Butembo-Beni: Mgr Sikuli recommande à la Justice de « rechercher plus de preuves avant toute condamnation » 

L’évêque du diocèse de Butembo-Beni invite tous les fidèles à bien méditer le récit de la passion du Christ et trouver chacun, du côté de quel acteur il est. Il demande aussi à la Justice de rechercher plus des preuves avant toute condamnation.

Monseigneur Sikuli Paluku Melchisédech l’a dit dans une interview accordée à la presse, le dimanche 24 mars 2024, dimanche de Rameaux dans l’Eglise Catholique. Pour lui, la meilleure méditation de la passion du Christ passe par l’observation des acteurs du récit et l’appropriation individuelle par chacun.

« Il faut regarder tous les acteurs dans ses actions. Chacun de nous doit pouvoir s’y retrouver. Il doit se poser la question, parmi tous ces acteurs, où puis-je me placer? Est-ce que je suis de ceux-là qui ont reconnu en ce moment-là, que c’était lui le Messie? Ou bien l’un de ceux qui, n’ayant jamais l’accepter, compris; n’ayant jamais reçu sa parole? », a fait interroger l’Ordinaire du lieu.

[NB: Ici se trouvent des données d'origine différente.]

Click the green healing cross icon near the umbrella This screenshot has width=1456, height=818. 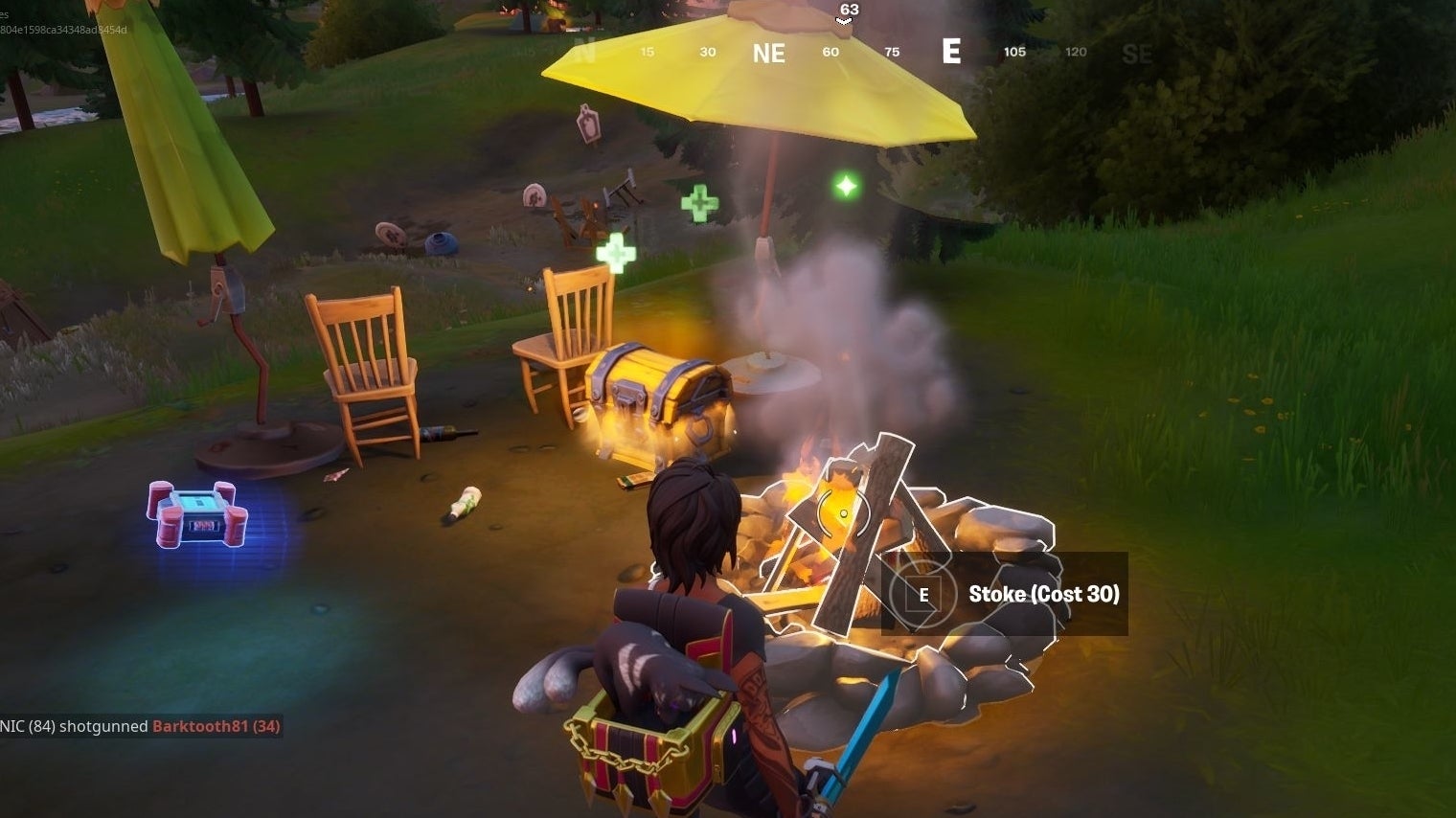pyautogui.click(x=700, y=202)
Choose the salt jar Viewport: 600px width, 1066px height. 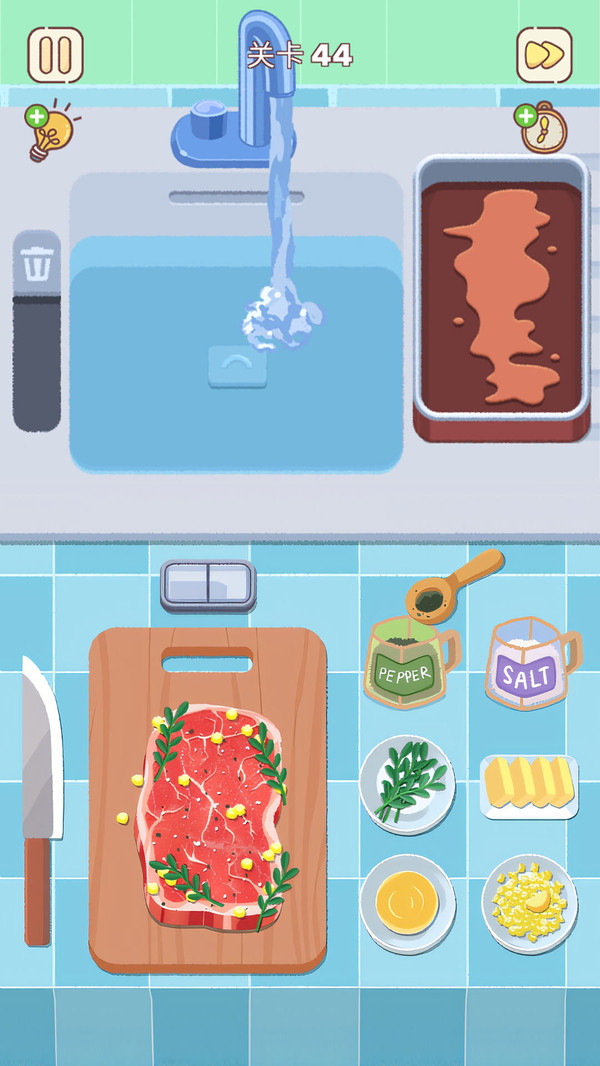(x=529, y=667)
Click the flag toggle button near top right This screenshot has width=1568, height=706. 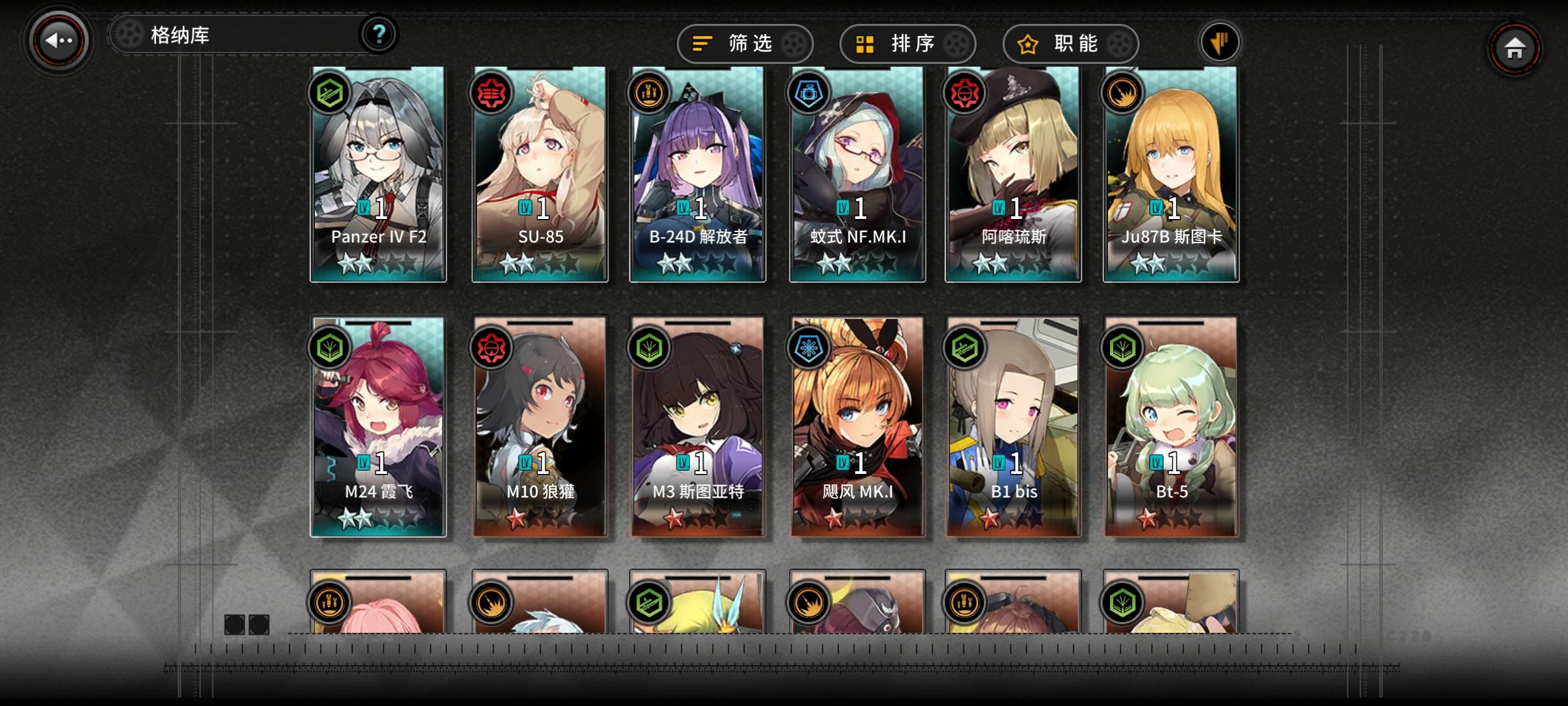1219,41
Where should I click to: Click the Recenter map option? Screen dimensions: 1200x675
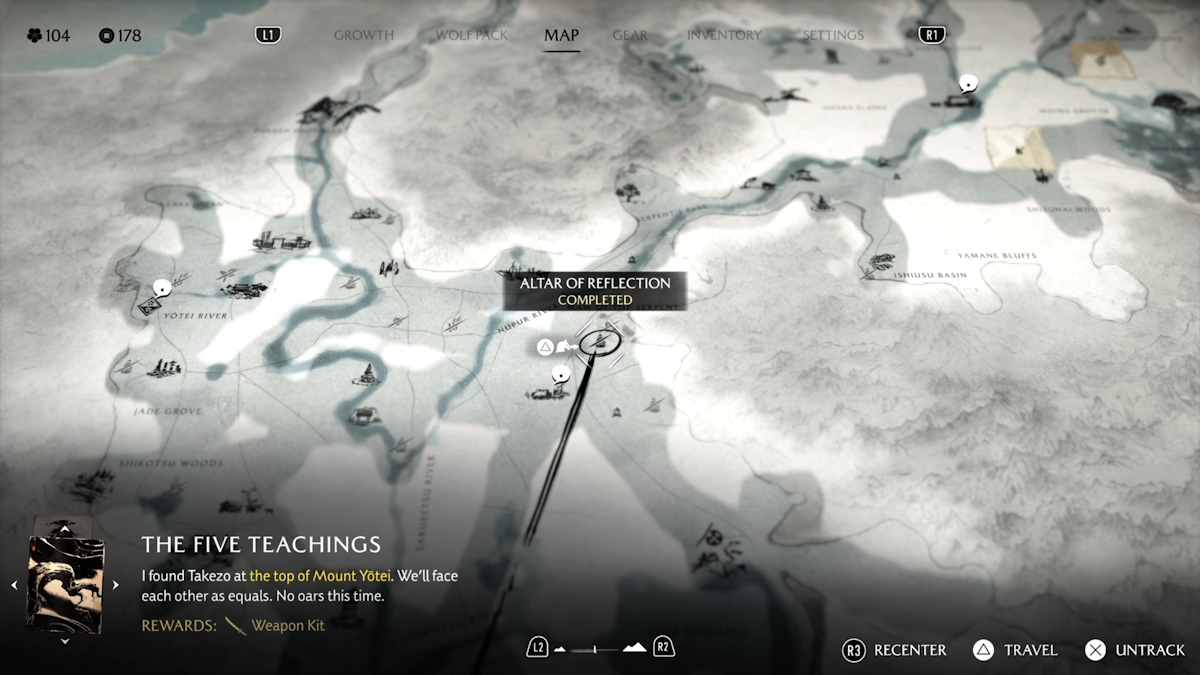tap(896, 650)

Il rappelle aux détenteurs du pouvoir judiciaire, qu’il faut rechercher les preuves de la Justice avant toute condamnation. Monseigneur Sikuli, citant Pilate qui avait tout le pouvoir mais qui s’est laissé manipuler par la foule, dans ce récit de la Passion, croit qu’il y a des jugements qui ne sont rendus que pour plaire à une catégorie de personnes ou par peur de perdre son poste.

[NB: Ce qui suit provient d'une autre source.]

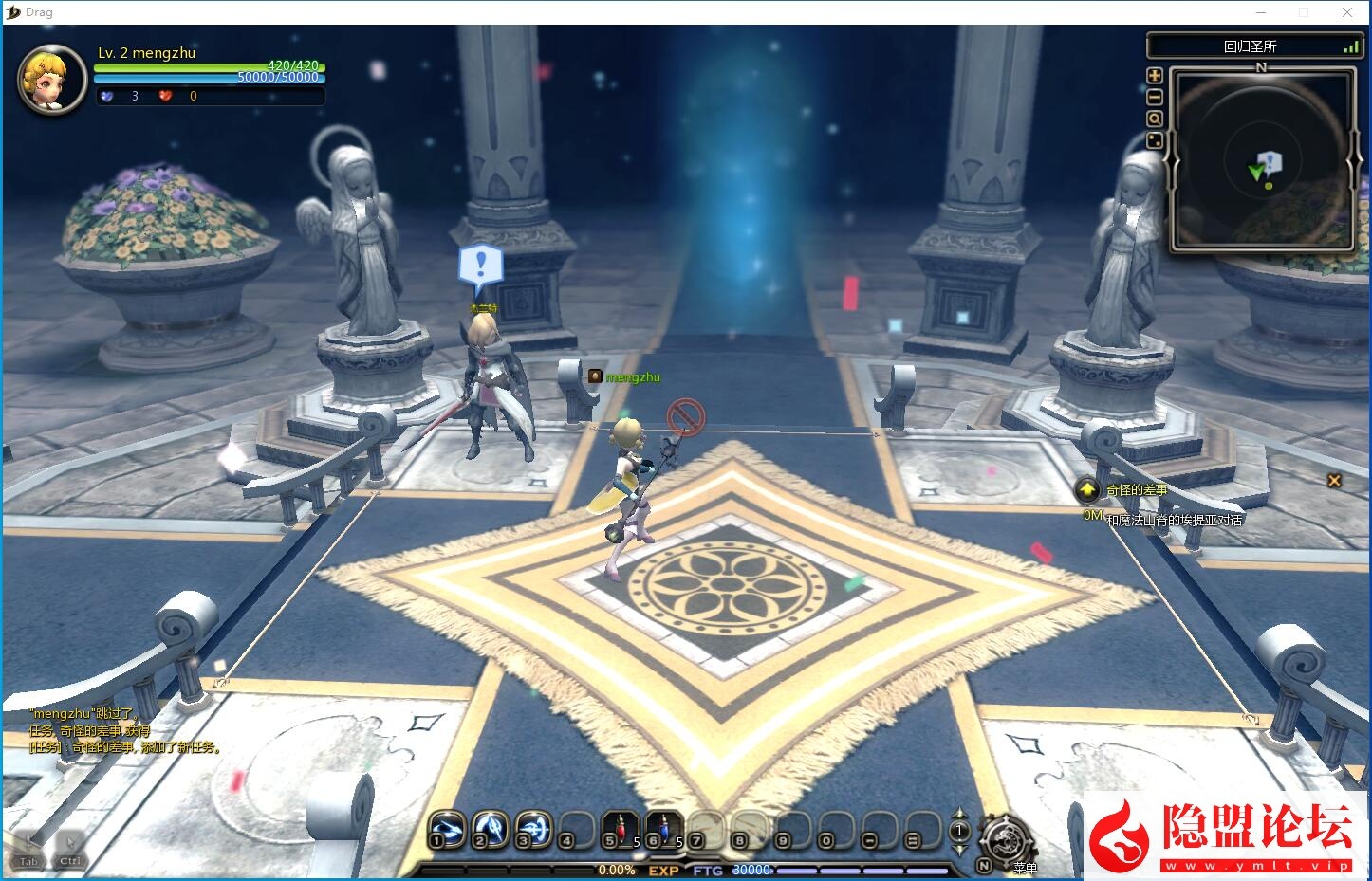Click the 回归圣所 location name bar
1372x881 pixels.
click(1251, 46)
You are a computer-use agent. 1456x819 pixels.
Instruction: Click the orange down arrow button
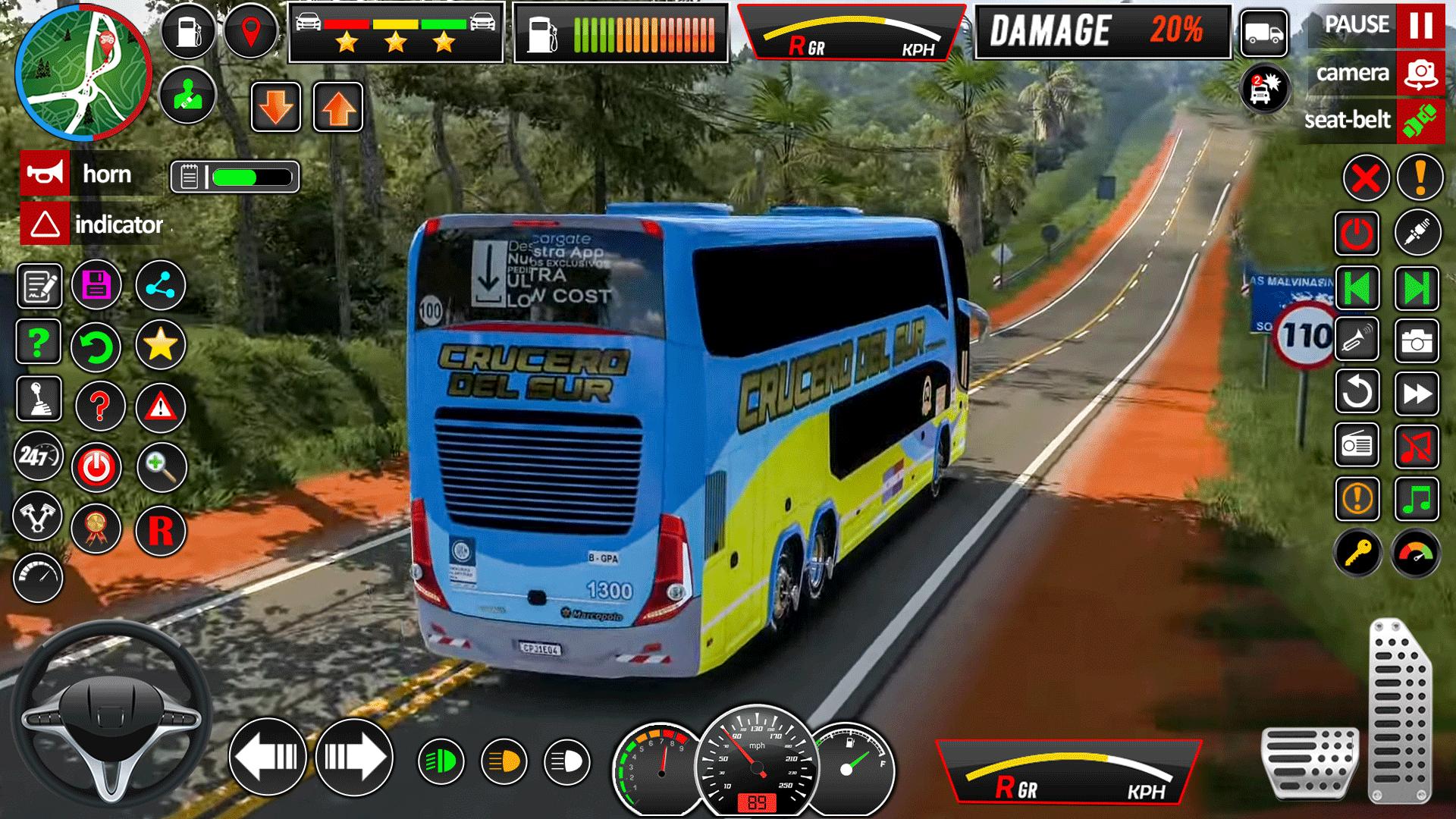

« Pilate qui était le dernier recours, qui entendu de témoignages devant la pression de la foule, il cède. Au fond, il prononce la sentence : la mort d’un innocent et la libération de quelqu’un qui était connu comme un malfaiteur (Barrabas). Sous la pression de la foule, il y a certainement les enjeux du pouvoir. Il voulait conserver son pouvoir. Il voulais faire plaisir à cette foule, à laquelle il n’appartenait pas d’ailleurs de sang. Il sera même surpris que l’innocent sera mis à mort », a affirmé l’évêque du diocèse de Butembo-Beni.

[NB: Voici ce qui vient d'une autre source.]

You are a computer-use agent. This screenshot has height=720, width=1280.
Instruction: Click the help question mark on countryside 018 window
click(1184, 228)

Il a déploré la situation vécue actuellement dans les prisons qu’il n’hésite pas à qualifié de « poubelle ». Monseigneur Sikuli Paluku rappelle que la prison est une maison de correction et non un mouroir. Ainsi a-t-il interpelé les dirigeants à s’occuper des compatriotes dont plusieurs innocents, qui souffrent dans les prisons.